Soulmates - Oru Saathukkudi Pranayam, the short film mentioned in the movie was released in the YouTube channel of Bhavana studios on 30 August 2026.

===Home media===
The film will began streaming on JioHotstar from 2 October 2026 in Malayalam and dubbed versions of Tamil, Hindi, Telugu and Kannada languages.

== Reception ==
Santanu Das of Hindustan Times gave 4.5/5 stars and wrote, "The little cues will find a way to reach us. Bethlehem Kudumba Unit wants to say that there are still second chances, and all that is loved must be cared for".Anandu Suresh of The Indian Express gave 4/5 stars and wrote, "I think we all know the answer. Therefore, it’s impossible not to mention that a story like that of Bethlehem Kudumba Unit will be considered a “romantic comedy” only when the age difference is shown as it is in this film, and if the roles are reversed, it might end up being dubbed an experimental movie or, worse, a softcore film".

Gopika I. S. of The Times of India gave 3.5/5 stars and wrote, "Naturally, the film has its flaws, but as a feel-good romance, it is well made and a perfect Onam release.

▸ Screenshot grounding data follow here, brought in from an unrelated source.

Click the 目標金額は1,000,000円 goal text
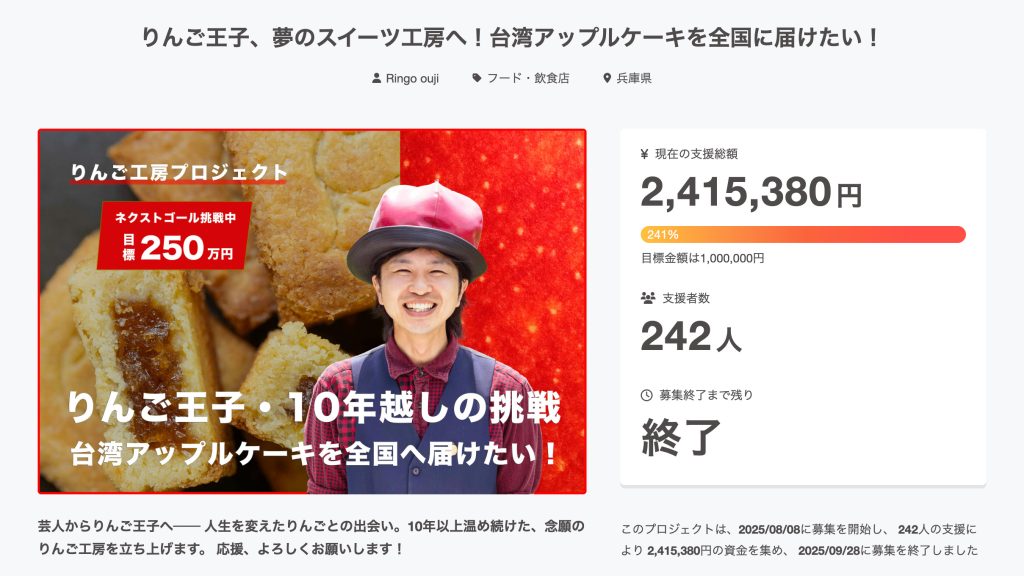1024x576 pixels. point(702,258)
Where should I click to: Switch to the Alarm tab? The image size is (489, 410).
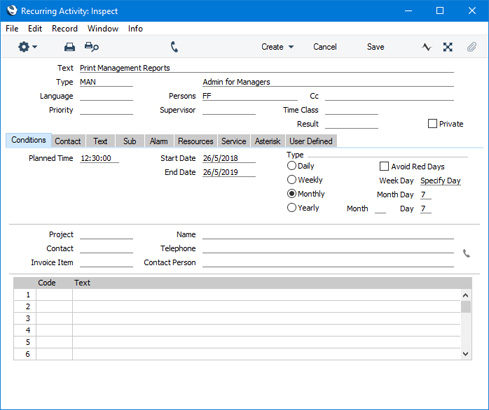tap(159, 141)
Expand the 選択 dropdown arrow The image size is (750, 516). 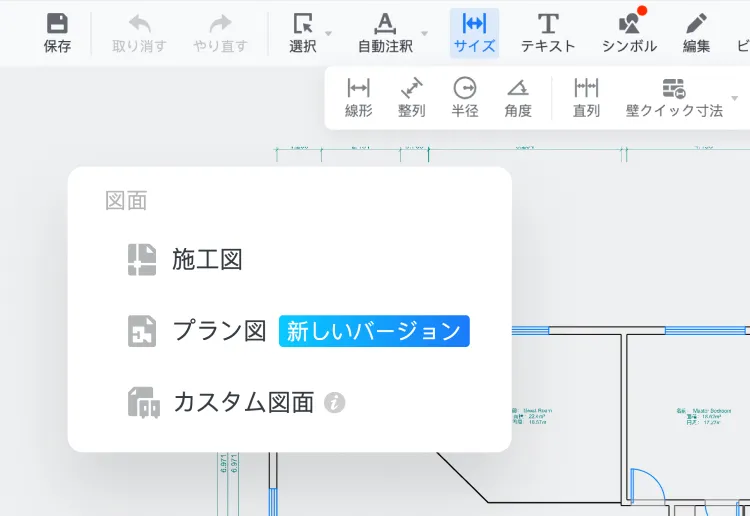tap(329, 34)
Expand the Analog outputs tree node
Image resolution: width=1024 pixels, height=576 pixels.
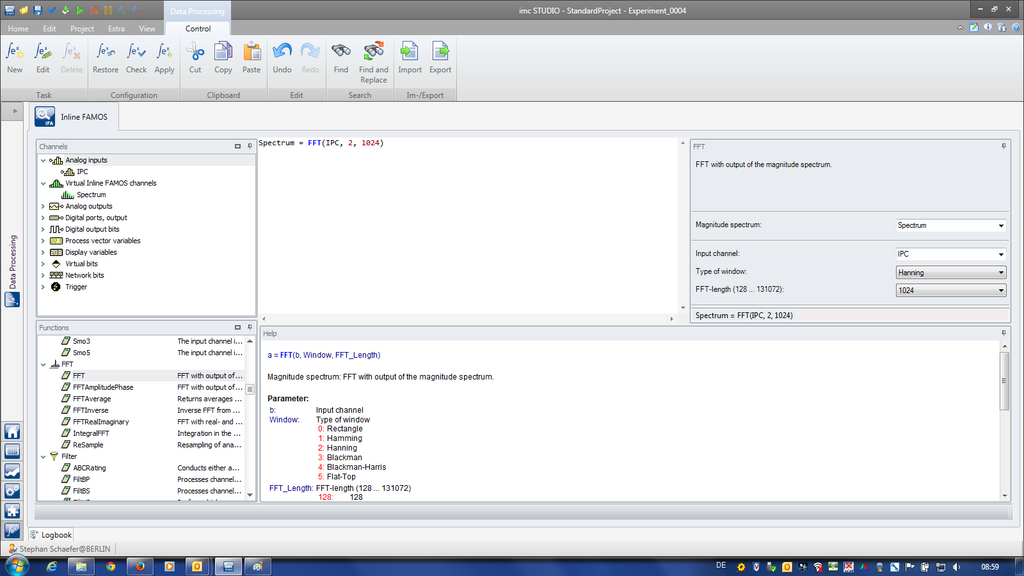point(43,206)
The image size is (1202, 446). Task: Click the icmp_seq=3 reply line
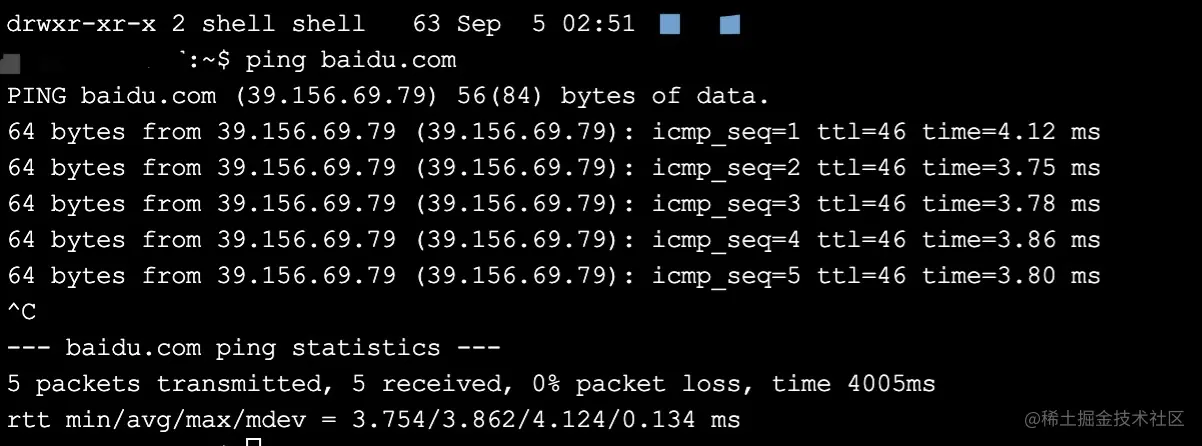[x=553, y=204]
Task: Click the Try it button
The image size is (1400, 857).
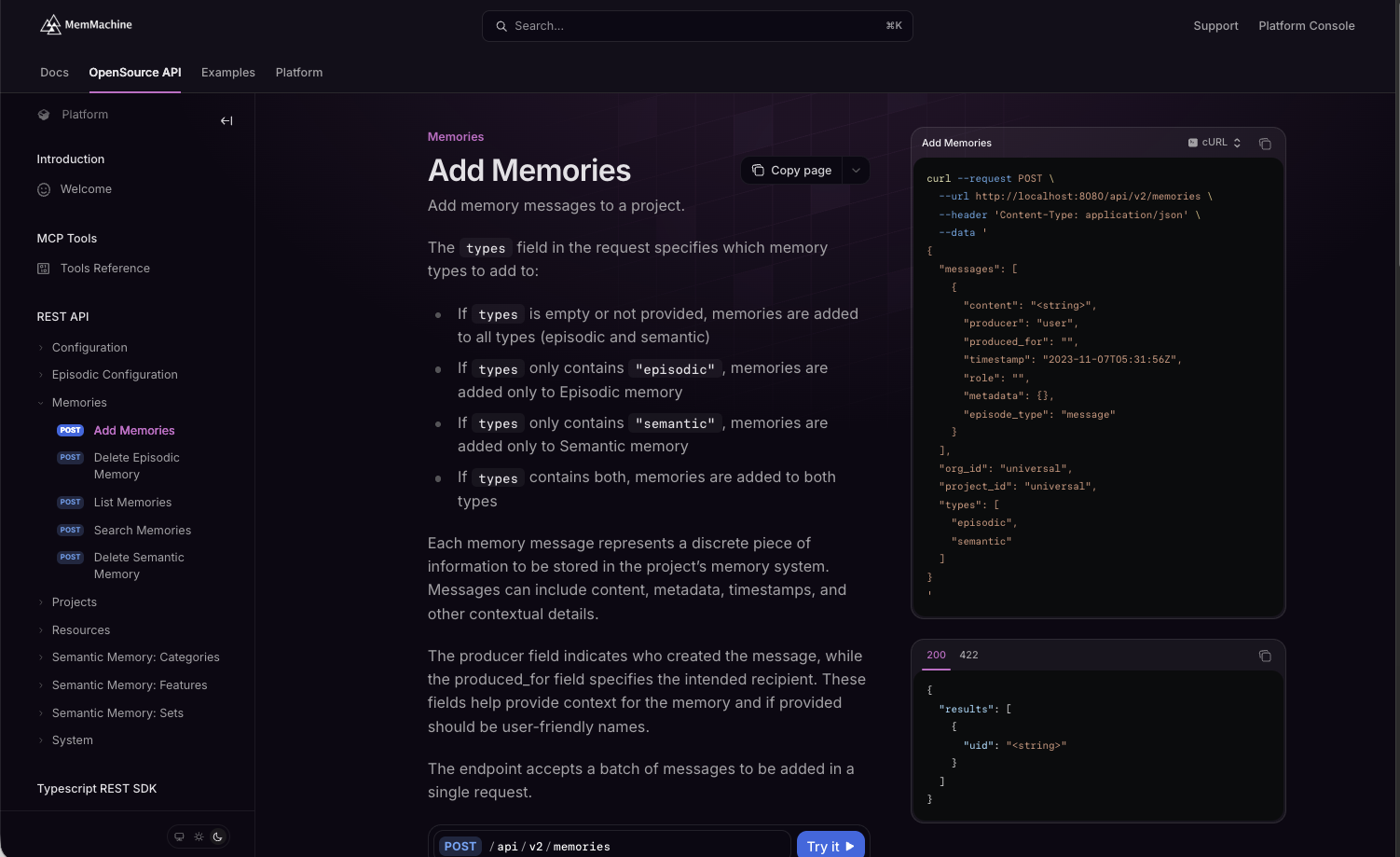Action: coord(830,846)
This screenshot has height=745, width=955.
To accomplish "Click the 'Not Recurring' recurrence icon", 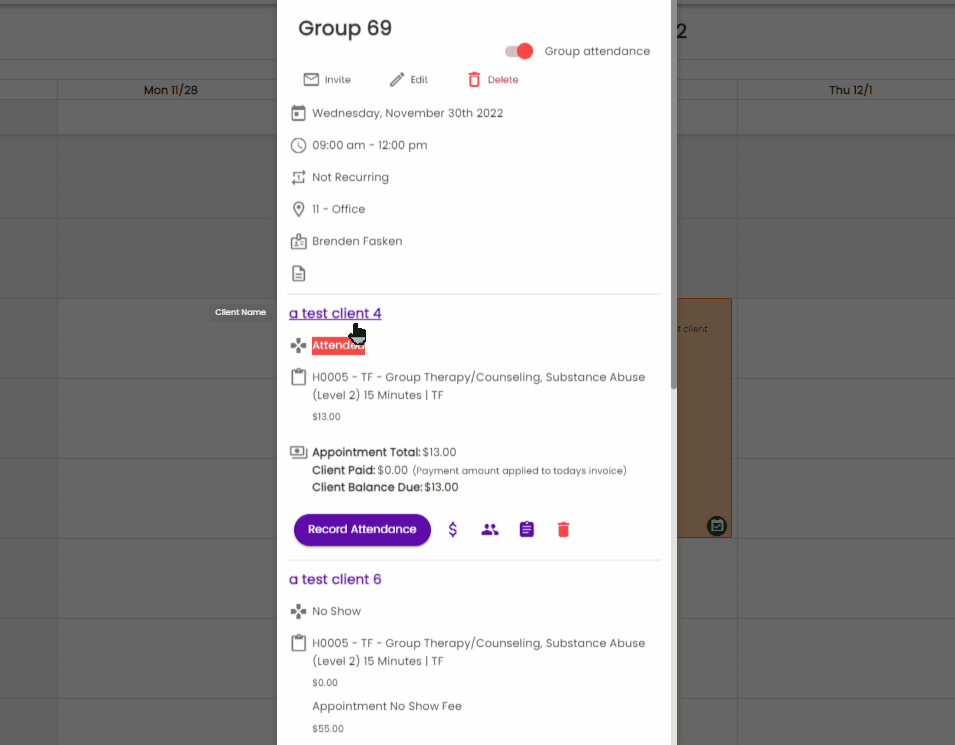I will click(298, 177).
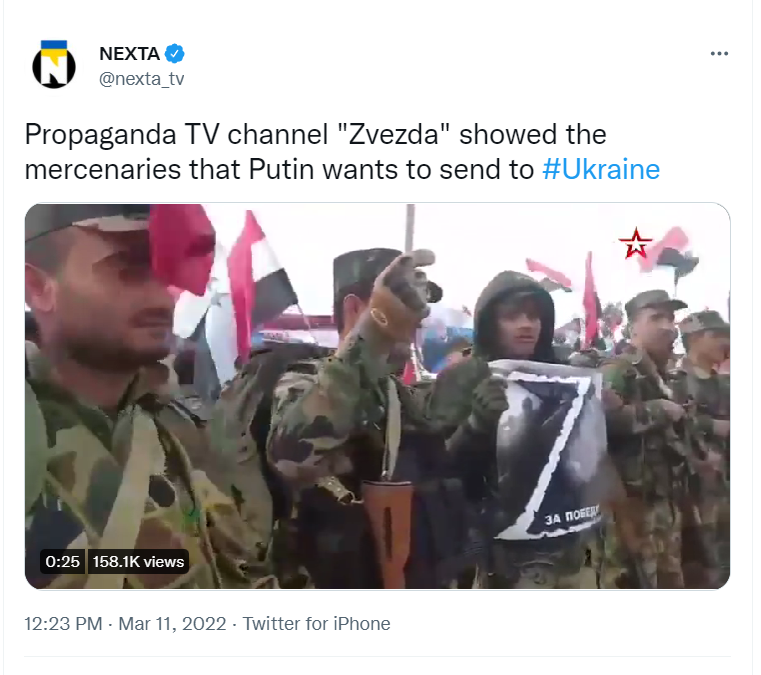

The climax lands well, allowing the audience to leave the theatre with a light heart".Latha Srinivasan of NDTV gave 3.5/5 stars and wrote, "Director Girish AD has shown us once again how ordinary people can be so interesting and live such rich lives filled with love, friendship, flaws and little joys. And Nivin Pauly and Mamitha Baiju make us believe that romance doesn't always have to conform to convention - it's just about two people who love each other".Vignesh Madhu of The New Indian Express gave 3.5/5 stars and wrote, "BKU may not be Girish's best film yet, but it still has plenty of enjoyable moments that easily overpower whatever little negatives it has. Currently, there aren't many around who can consistently pull off slice-of-life dramas with such charm and appeal, and there's no reason for the director to change tracks. Why fix what isn't broken?"